Do consecutive primes avoid sharing the same last digit?

Posted on 16 March 2016

An article by Oliver and Soundararajan that has got a lot of attention in the last few days notes that there is a curious pattern in the distribution of the final digits of consecutive prime numbers. Prime numbers larger than 5 must end in 1, 3, 7 or 9 (else they would be divisible by either 2 or 5), and it seems that a prime ending in any of these is less likely to be followed by another prime ending in the same digit.

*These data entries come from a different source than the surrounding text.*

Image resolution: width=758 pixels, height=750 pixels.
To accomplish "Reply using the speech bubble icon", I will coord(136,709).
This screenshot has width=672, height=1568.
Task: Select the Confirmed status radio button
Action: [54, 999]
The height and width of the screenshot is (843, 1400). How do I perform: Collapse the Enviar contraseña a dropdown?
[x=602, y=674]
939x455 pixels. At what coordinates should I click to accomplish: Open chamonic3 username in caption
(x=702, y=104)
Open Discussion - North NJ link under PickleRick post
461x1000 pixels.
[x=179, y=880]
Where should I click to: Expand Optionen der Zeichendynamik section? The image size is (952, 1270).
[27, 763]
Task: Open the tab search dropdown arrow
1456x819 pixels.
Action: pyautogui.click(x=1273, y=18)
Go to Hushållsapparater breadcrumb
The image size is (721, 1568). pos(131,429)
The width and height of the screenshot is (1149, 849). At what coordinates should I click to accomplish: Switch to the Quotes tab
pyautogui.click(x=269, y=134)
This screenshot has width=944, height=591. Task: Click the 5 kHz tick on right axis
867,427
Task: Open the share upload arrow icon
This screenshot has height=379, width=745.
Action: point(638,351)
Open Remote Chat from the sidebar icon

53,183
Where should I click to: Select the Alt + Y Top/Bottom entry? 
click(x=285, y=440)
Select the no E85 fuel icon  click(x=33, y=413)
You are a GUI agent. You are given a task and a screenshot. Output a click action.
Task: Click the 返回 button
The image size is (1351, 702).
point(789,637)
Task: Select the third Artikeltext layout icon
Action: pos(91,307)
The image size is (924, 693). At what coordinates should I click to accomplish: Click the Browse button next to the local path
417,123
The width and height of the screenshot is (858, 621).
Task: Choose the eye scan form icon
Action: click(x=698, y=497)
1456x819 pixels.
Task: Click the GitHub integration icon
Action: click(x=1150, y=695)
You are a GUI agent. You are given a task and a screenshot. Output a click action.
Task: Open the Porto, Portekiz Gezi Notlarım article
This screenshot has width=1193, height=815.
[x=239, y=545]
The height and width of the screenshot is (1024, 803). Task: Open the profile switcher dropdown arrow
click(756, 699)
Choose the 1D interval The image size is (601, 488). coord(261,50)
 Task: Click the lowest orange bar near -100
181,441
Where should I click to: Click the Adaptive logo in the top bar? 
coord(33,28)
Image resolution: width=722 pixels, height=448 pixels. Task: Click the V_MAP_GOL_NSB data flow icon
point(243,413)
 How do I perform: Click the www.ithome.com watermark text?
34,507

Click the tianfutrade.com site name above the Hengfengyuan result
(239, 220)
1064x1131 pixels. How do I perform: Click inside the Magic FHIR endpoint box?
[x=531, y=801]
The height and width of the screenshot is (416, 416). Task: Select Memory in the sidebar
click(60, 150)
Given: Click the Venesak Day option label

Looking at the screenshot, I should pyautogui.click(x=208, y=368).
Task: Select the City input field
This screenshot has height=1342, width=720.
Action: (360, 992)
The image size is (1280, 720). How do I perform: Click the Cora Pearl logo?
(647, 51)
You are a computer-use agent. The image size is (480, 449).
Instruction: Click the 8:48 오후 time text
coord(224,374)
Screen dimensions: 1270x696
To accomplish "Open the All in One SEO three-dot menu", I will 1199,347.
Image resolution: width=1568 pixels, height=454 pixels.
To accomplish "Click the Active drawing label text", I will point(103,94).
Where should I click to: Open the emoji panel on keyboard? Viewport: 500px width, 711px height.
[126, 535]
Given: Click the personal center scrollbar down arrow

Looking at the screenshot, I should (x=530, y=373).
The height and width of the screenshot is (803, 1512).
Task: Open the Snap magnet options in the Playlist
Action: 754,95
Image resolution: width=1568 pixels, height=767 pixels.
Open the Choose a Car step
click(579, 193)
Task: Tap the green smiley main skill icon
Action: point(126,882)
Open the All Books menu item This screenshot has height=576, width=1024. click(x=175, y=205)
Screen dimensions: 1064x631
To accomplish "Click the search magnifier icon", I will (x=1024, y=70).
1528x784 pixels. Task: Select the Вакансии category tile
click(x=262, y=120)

For example, in the first billion primes the authors find that a prime with final digit 1 is followed by one with final digit 1 about 18% of the time, but followed by a prime ending in 3, 7 and 9 with probabilities 30%, 30% and 22%.

Here I will verify this for the first 10 million primes (I don't have the patience to calculate a billion or the bandwidth to download them from some online service). The code below uses a segmented sieve of Eratosthenes to build a dictionary of dictionaries, mapping the last digit of each prime to the last digit of the following prime, to a count of the number of times that pair of last digits is encountered. Thus, digit_count[1][3] is the number of times a prime number ending in 1 is followed by one ending in 3.

The segmented sieve works by first generating a list of prime numbers up to the square root of a number estimated to be close to but guaranteed to be larger than the 10,000,000th prime number. The 10,000,000th prime is 179,424,673, so we only need to store the square root of this number of potential prime factors, or 13,395 of them, in a fairly modestly-sized list. This list is then used to sieve all numbers starting at 7 (the first one of interest to us for this exercise) until 10,000,000 prime numbers have been found.

The code for this project is also available on my GitHub page.

import time
import math

def approx_nth_prime(n):
    """Return an upper bound for the value of the nth prime"""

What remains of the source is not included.